Через некоторое ("и немалое", — замечает Дерман) время литературоведы вновь обсудили проблему, и Гершензон обещал проверить свою точку зрения. В тексте статьи, помещенном в его сборнике "Мудрость Пушкина" (М., 1919), страница раздора отсутствовала, и о любви Германна к воспитаннице старой графини больше уже не говорилось. Описанный случай весьма рельефно вскрывает важнейшую особенность художественной организации "Пиковой дамы" — принципиальную невозможность выяснить с уверенностью, что же все‑таки в этой повести произошло, и одновременную убедительность противоположных, даже, казалось бы, взаимоисключающих точек зрения на те или иные ее события. Характерно, что отнюдь не сложный анализ туманных мест привел спорящих к различным взглядам, а несомненная очевидность пушкинского текста ("ясная, как день, повесть", "дважды два").

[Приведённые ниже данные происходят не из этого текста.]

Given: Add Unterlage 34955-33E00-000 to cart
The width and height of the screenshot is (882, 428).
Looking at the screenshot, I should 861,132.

Спор, вызванный первой серьезной статьей о "Пиковой даме", открывает собой бесконечную череду литературоведческих диспутов — о разных гранях повести, но с неизменным центральным вопросом: было или не было?
Посещала ли Германна мертвая графиня? Кстати, не был ли он ее сыном (внуком, — уточняют исследователи, внимательные к цифрам)? Был ли вообще секрет трех чудесных карт? Может быть, Сен–Жермен просто научил бабушку Томского шулерскому искусству ("Не случай, не сказка, а порошковые карты спасли графиню", — утверждает литературовед Е. П. Званцева вместе с одним из гостей конногвардейца Нарумова)? Состояла ли графиня в любовной связи с Сен-Жерменом, а потом и с облагодетельствованным ею Чаплицким?

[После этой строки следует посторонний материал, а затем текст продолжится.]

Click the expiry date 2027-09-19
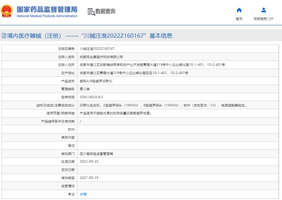Image resolution: width=282 pixels, height=200 pixels. point(89,178)
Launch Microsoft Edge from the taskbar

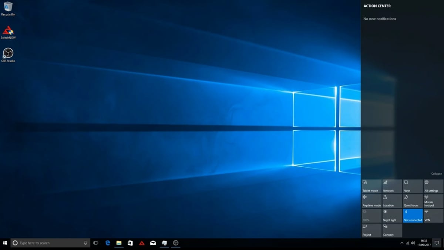coord(107,243)
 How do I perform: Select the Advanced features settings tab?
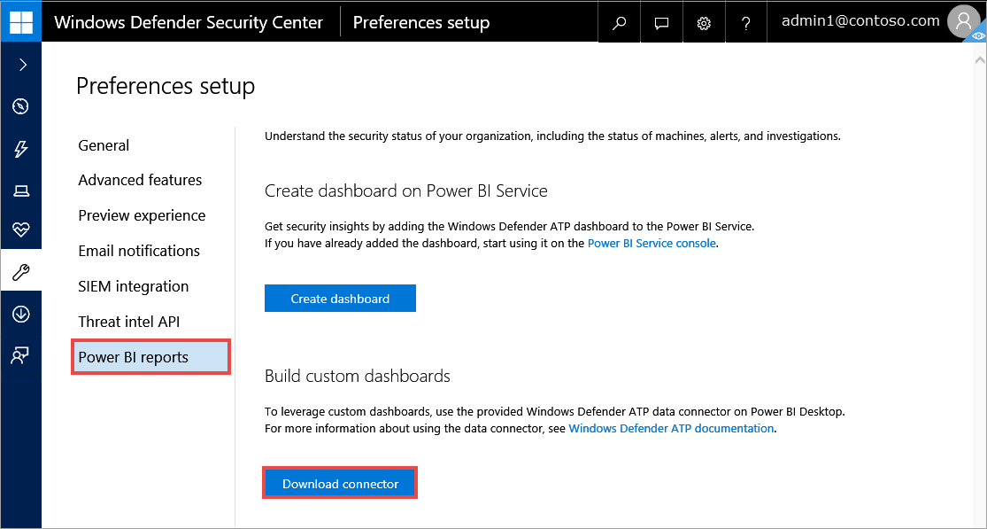[x=140, y=180]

Надо сказать, что способность текста "Пиковой дамы" бесконечно порождать подобные вопросы была зорко подмечена уже Гершензоном. Пересказав анекдот Томского, служащий завязкой повести, ученый заключал:
"Разумеется, пустая сказка, шитая белыми нитками. Какой‑нибудь положительный, пошловатый человек, выслушав ее, вероятно, подумал бы: "Знаем мы эти чудеса. Разумеется, Сен–Жермен просто дал ей деньги за нежную плату, а Чаплицкому она сама в трудную минуту помогла за снисхождение к ее увядшим прелестям. Миф о трех картах пущен в ход, конечно, ею самой, и в этом смысле он действительно не лишен остроумия" [164].
"Так, вероятно, — продолжал исследователь, — и подумали слушатели, и, может быть, они были правы. Пушкин намеренно оставляет факты под дымкою".

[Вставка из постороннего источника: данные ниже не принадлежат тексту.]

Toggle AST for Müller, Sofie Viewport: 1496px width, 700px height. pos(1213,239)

Любопытно, что, даже выявив здесь принципиальную установку автора "Пиковой дамы" на многовариантность ее прочтений, Гершензон не смог, как мы видели, предохранить себя от участия в споре "было — не было": сила художественной убедительности текста заставила забыть совершенно верные путеводные представления о природе этой художественности. Однако при этом волею судеб ученый, в отличие от большинства исследователей пушкинской повести, вслед за ним изведавших омут подобных малоосмысленных дискуссий об "очевидном", успел в обсуждавшемся выше эпизоде побывать — правда, не одновременно, а последовательно— на обеих позициях: "было, нет, все‑таки не было", не дойдя лишь одного шага до "и было, и не было".